Rusalka and audiences who crave doom

Today I made the trek to the Marcus South Shore multiplex to see Rusalka, the Met Live in HD simulcast of the performance at the Metropolitan Opera in New York. $24 for a four-hour experience, including two ample intermissions. It was, for me, a powerful experience. This is only the second Met Live in HD production I’ve seen, and, not coincidentally, the second time I’ve understood the fuss about opera. Renee Fleming’s voice was luscious and buttery, all the other singers were very good, and the production, though old-fashioned, made consistent dramatic sense–though I must admit the wood nymphs put me to sleep whenever they appeared. Maybe their musical theme has a powerful effect on the sleep centers of my brain, or maybe the lack of dramatic momentum during their frolics just gave me an opportunity to doze. 

The message of Dvořák‘s opera appears to be: 

1. If you are a magical immortal creature, especially a water-based one, avoid those treacherous humans, with all their incomprehensible socially-motivated passions. No good will come of miscegenation with one of them. You’ll find yourself in cut-for-music-video version of Les Liaisons dangereuses, with no opportunity to learn their evil human games.

2. However, if you do fall in love with a human, dooming both of you forever, it is possible that beauty will come of it–ravishing, heart-rending beauty–but only if your love is pure and strong.


This is crazy, wonderful stuff–the sort of story (I’m beginning to understand) that opera can tell better than any other art form. Well, almost any other art form.

If we arrange human artistic activities on continuum from artificial and high-budget to spontaneous and low-budget, this production of Rusalka–any Metropolitan opera production–would obviously occupy the High Artifice/Big Budget end of the spectrum.  (One of the great pleasures of the simulcasts is watching the large and apparently well-paid stage crew, staffed at a level of we’d-rather-have-one-too-many-than-one-too-few, build and rebuild the large complex sets between acts.)

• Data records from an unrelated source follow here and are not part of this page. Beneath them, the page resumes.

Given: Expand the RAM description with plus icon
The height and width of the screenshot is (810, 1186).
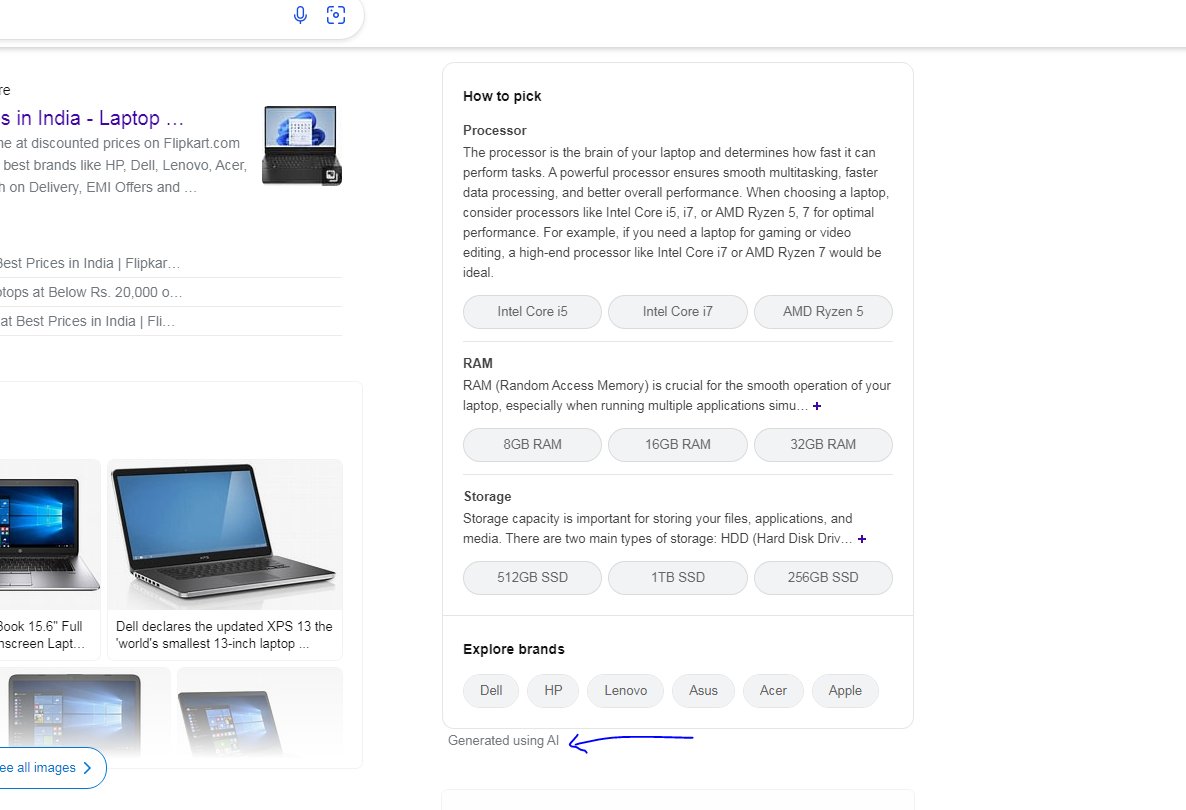Looking at the screenshot, I should [817, 406].
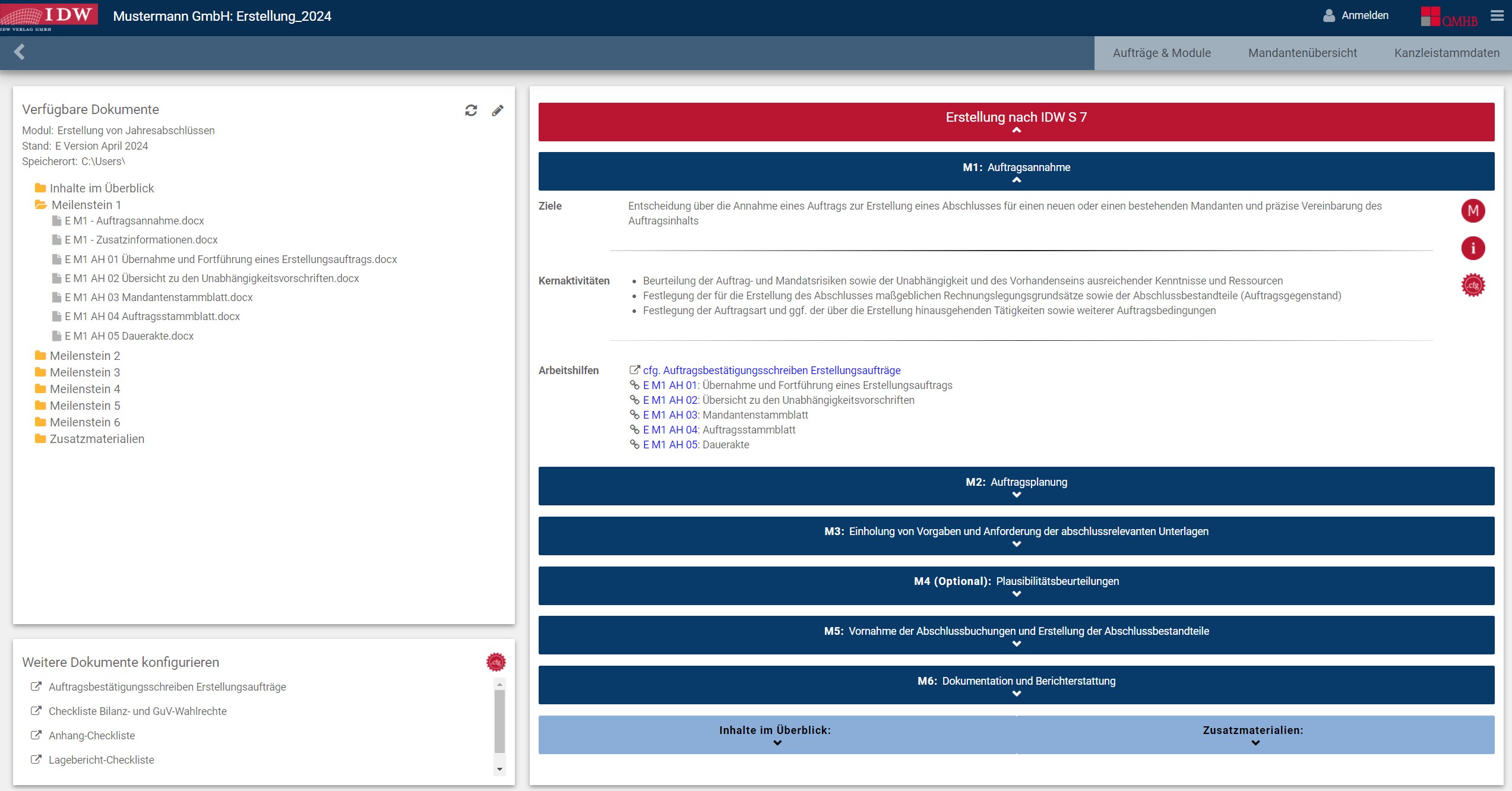The image size is (1512, 791).
Task: Expand the Meilenstein 3 folder
Action: (x=84, y=372)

But the odd thing is, we might encounter the exact same story, every bit as powerfully told, at the No Artifice/No Budget end of the spectrum– in a peasant kitchen, say, in pre-industrial Bohemia, where a half-crazy traveler or widow is earning a meal and drink by holding the children spell-bound with just this kind of yarn. (I’m just guessing at the social dimension of the Czech oral tradition, and I don’t know the exact tale the librettist used as a source, but the scene had to be something like that kitchen). 

The interesting thing is that in both the big-budget and low-budget version (or the elite and outsider versions), the story is unremittingly dark. There is absolutely no chance–on earth, heaven, or hell–that prince and water-nymph will find happiness, We all know it from the start, and want nothing more than that this couple’s doom be beautiful and spell-binding. In the mass–produced versions of the story–The Little Mermaid, for example–it is an iron rule that the tale lead to a happy ending. Curses are but challenges and doom but an obstacle in the quest for true love. It seems that folk tales grow happy endings when they are packaged and sold as inspirational entertainment for the upwardly mobile. But for the peasants in the kitchen, the fashionable opera crowd at Lincoln Center (yes, we were watching you!) and the very odd group of people who gathered today at the South Shore Cinema in Oak Creek, Wisconsin, doom is what we want, as long as it’s beautiful.